Women and Men Rate MIT Equally Satisfying

By Laura McGrath Moulton

For the first time, MIT women are as satisfied with their undergraduate experience as MIT men, according to the recently released results of the 1998 Senior Survey. In addition, 78 percent of participating seniors say that they were “generally satisfied” or “very satisfied” with their MIT education.

However, those results were tempered by criticism by seniors of the advising in their majors. Seniors also said that MIT did little to help improve their communication or personal skills.

The 1998 Senior Survey is the second such survey to be conducted by Office of Academic Studies and the Educational Studies Working Group. The first was administered to the class of 1994.

The results of the 1998 survey will be compared with the 1994 results as well as a survey given to the class of 1998 on the freshman experience during the first semester of their sophomore year. About 200 students filled out both class of 1998 surveys.

Alberta Lipson, Associate Dean for Research in the Office of Academic Services, said that the office is planning alumni surveys for the classes of 1994 and 1998 in 1999 and 2003, respectively.

These “longitudinal” surveys will allow MIT to measure trends over time, Lipson said. Few trends are evident so far, however, since the results in 1994 and 1998 were “strikingly similar,” Lipson said.

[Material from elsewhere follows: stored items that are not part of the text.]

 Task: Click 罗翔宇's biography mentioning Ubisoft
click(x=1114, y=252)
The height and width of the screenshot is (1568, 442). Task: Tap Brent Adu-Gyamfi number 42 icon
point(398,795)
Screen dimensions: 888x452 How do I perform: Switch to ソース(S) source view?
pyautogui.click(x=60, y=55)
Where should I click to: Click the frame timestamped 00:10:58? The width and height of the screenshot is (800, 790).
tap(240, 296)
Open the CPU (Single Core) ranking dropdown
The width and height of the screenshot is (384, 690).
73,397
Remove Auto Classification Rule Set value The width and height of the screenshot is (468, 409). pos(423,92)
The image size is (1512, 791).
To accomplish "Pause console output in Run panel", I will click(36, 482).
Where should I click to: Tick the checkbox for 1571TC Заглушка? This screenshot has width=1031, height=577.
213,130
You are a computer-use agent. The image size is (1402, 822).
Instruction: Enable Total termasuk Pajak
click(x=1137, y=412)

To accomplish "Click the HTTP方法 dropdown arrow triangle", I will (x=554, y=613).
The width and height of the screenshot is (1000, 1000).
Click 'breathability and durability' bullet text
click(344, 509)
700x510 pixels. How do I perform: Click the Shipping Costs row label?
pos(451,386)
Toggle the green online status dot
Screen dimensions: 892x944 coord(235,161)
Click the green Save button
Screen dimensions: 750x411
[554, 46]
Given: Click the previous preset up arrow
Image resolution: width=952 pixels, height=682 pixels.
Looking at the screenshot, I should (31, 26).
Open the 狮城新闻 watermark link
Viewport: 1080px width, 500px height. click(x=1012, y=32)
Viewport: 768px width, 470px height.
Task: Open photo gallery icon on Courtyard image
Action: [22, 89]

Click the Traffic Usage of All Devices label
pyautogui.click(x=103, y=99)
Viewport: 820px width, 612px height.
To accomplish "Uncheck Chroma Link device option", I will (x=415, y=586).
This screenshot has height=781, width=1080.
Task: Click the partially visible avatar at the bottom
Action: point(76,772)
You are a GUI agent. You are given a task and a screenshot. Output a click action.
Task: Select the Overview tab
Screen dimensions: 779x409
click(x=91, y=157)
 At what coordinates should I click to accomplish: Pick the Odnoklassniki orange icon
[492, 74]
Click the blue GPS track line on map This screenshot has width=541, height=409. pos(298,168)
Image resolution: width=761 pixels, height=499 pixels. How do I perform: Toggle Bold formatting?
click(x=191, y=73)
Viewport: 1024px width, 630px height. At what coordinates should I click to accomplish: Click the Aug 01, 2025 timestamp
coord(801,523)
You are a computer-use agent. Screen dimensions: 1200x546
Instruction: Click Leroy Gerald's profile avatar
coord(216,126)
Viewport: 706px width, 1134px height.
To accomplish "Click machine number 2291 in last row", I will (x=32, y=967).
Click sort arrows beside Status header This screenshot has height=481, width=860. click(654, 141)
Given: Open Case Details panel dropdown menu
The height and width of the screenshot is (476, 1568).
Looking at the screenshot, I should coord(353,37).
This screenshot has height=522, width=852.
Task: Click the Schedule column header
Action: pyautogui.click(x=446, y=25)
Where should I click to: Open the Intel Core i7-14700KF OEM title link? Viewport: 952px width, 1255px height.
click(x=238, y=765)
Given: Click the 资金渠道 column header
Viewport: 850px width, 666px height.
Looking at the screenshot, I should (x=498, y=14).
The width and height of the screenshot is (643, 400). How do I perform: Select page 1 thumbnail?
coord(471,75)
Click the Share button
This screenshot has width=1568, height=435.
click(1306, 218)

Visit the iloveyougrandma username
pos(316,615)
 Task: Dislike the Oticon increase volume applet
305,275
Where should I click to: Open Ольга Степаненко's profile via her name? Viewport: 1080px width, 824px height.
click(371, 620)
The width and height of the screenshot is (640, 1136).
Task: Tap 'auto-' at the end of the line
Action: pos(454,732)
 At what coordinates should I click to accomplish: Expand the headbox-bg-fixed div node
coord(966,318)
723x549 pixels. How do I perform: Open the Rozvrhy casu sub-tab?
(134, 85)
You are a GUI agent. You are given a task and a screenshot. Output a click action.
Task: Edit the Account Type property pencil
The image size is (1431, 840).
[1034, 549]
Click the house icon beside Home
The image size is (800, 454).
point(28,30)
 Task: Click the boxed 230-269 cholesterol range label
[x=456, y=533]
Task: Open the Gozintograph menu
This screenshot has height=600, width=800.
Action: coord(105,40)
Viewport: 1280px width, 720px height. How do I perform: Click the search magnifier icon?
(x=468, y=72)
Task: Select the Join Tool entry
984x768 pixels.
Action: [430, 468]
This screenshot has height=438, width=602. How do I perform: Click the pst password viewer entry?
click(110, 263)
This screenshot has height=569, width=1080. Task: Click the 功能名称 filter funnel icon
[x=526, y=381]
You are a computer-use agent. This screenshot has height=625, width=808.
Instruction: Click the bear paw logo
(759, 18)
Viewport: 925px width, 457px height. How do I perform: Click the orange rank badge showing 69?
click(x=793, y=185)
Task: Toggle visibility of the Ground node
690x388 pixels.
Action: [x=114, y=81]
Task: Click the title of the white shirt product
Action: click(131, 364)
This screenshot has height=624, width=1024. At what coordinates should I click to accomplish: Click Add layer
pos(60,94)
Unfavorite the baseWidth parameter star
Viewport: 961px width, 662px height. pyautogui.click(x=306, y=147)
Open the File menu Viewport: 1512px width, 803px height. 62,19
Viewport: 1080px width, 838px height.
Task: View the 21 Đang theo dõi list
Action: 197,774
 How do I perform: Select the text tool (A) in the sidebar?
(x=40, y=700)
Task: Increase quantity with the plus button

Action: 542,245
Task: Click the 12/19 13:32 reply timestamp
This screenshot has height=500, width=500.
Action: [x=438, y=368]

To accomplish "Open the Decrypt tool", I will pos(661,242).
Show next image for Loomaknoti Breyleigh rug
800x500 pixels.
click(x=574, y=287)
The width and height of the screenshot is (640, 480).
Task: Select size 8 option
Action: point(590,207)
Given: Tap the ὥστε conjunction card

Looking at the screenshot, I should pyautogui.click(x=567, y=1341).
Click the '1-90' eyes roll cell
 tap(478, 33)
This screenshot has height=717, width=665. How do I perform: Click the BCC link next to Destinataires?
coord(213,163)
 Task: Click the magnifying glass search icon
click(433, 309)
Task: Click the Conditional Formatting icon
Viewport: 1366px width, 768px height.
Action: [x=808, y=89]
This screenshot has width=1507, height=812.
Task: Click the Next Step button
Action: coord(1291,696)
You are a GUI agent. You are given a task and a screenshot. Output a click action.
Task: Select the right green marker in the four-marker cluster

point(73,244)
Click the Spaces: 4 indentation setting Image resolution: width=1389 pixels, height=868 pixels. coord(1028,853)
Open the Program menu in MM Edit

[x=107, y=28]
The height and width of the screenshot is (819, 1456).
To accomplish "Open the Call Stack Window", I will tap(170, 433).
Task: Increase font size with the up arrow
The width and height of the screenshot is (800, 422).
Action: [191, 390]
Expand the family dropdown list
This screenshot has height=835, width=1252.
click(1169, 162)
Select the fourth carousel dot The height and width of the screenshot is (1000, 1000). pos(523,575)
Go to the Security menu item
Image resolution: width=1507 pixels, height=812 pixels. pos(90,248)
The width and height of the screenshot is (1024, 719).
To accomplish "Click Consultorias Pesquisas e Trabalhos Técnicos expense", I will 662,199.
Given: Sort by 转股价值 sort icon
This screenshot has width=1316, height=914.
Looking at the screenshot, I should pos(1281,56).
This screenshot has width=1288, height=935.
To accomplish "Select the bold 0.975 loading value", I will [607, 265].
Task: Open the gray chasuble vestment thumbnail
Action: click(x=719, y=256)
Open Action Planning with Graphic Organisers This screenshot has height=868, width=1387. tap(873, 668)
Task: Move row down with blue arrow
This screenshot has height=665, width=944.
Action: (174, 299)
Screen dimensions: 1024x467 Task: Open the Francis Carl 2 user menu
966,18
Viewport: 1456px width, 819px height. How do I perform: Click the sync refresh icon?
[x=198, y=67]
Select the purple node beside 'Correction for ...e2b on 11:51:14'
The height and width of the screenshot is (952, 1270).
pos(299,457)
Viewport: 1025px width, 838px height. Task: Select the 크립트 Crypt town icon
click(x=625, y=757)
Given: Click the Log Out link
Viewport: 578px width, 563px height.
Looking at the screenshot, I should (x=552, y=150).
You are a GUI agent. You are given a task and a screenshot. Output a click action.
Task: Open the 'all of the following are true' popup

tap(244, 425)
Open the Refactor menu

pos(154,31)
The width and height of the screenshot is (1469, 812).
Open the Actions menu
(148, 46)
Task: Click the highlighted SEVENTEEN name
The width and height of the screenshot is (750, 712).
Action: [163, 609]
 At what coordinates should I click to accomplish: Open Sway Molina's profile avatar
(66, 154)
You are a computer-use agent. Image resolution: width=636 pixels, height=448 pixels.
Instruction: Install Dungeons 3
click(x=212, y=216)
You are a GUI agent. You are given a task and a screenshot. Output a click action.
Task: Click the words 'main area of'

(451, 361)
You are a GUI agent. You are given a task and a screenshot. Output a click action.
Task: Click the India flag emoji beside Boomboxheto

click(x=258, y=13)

The main weaknesses revealed by both surveys revolved around personal communications skills, such as writing and self-esteem. Three-quarters of students said that their MIT education improved their awareness of ethical issues not at all or a little, and 62 percent said the same of their writing skills. By contrast, 95 percent of students said that their MIT education had improved their analytical and problem-solving skills.

Lipson said she was concerned that MIT students felt such a lack in “the skills you need throughout your life.”

Kip V. Hodges PhD ’82, dean for undergraduate curriculum, said that he was “struck” by the students’ sense that “their communication skills have not improved markedly at MIT, and... that the MIT curriculum did not nurture their creativity.”He said that “faculty at MIT value both of these characteristics very highly.”

Currently, Hodges said, both the Committee on the Undergraduate Program and the Educational Design Project are using the survey results to revise the communications requirement at MIT.

Advising a major weakness

Another weakness revealed by the survey was departmental advising. Only 30 percent of students were “generally satisfied” or “very satisfied” with the quality of the advising in their majors. More disturbingly, 55 percent said that their departmental adviser did not know their “professional and personal attributes” well enough “to write a good letter of recommendation for graduate school or for an employer.” Thirty percent said the same of their UROP supervisors.

Lipson said that the departments were “concerned about advising, which is a critical issue.” She said that she will be going to each department ask them about how useful the survey has been to them and what areas should be covered in the future.

On the positive side, 80 percent of respondents were generally satisfied or very satisfied with their livinggroup experience, and 79 percent said the same about their major. 69 percent either probably or definitely would recommend MIT to a high school senior like them.

Lipson said that she looks forward to the next Senior Survey, scheduled for 2002, which will reveal how the changes on campus have affected the student body.

In the meantime, Hodges says that the survey delineates a number of important problems which “we can solve through a collaboration between students and faculty.”